Is Trump sabotaging himself? Wrong question — he's channeling a deep-seated American urge toward self-destruction

By Andrew O'Hehir

Executive Editor

Published August 6, 2016 4:00PM (EDT)

Donald Trump; Rubble.   (AP/Rick Wilking/<a href='http://www.shutterstock.com/g/nouskrabs'>nouskrabs</a> via <a href='http://www.shutterstock.com/'>Shutterstock</a>/Salon)
Donald Trump; Rubble. (AP/Rick Wilking/nouskrabs via Shutterstock/Salon)
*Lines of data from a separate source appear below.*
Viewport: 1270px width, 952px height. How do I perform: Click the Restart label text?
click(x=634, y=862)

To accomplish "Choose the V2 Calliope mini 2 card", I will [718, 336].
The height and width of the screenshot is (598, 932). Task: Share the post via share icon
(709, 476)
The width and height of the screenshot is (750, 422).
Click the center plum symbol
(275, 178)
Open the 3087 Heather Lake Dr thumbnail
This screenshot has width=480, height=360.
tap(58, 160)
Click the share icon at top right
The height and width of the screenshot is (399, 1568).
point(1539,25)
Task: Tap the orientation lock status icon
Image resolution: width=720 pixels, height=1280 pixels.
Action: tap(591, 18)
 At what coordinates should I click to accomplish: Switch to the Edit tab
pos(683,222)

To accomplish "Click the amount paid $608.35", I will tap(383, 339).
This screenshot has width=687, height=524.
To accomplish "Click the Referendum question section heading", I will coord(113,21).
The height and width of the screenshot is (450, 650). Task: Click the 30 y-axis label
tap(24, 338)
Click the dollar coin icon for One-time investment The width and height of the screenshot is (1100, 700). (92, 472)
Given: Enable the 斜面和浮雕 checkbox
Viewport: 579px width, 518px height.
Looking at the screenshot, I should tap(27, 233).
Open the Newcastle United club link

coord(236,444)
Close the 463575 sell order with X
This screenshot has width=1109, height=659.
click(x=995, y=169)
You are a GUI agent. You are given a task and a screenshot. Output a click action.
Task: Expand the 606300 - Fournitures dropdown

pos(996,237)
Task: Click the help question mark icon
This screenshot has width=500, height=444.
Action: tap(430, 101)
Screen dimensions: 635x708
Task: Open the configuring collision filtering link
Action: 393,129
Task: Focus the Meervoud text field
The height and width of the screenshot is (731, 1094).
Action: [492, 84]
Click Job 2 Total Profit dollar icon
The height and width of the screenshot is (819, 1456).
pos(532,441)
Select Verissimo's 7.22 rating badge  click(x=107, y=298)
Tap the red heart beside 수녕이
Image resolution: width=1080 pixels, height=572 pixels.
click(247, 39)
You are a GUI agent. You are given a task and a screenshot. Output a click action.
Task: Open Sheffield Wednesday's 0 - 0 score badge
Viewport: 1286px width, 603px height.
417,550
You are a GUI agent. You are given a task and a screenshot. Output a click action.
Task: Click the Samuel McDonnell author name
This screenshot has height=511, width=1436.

Amid the unfolding national catastrophe of the Donald Trump campaign, we are once again hearing the theory that Trump doesn’t really want to win the election, or to be president. In defiance of all real-world evidence about Trump’s aspirations and intentions, journalists keep on speculating that he picked a fight with Khizr and Ghazala Khan, the parents of a United States Army captain killed in Afghanistan, in a last-ditch effort to do something so universally offensive as to destroy his candidacy. (All previous efforts having accomplished precisely the opposite.) Barely two weeks after the final collapse of backroom plots to nominate someone else at the Republican convention in Cleveland, we’re told that GOP power brokers are now holding secret meetings about how to nominate someone else if Trump withdraws from the race.

Any such scenario would be entirely without precedent, but what else is new? There has been nothing like the Trump campaign before, not in American political history and perhaps not in history, period, which means that everything that happens is unexplored territory. But all such Trump-truther theories are overly focused on the individual psychology of Donald Trump, which to my mind is an impenetrable and deeply uninteresting phenomenon. There is almost literally no there there; Trump has a public persona but not much of a personality. These theories fail to observe the observable, in Joan Didion’s phrase. They fail to perceive the bigger picture, meaning the contemporary American disorder of which Trump is just one especially gruesome and spectacular manifestation.

Donald Trump is behaving very much like a megalomaniacal billionaire with no qualifications who wants to be president, or at least wants to be elected president. (This might seem to be splitting hairs, but those aren’t the same thing.) The important questions are more about why he’s doing such a nonsensical thing, and why he has been so successful, than about whether he has some unconscious or unspoken desire not to succeed.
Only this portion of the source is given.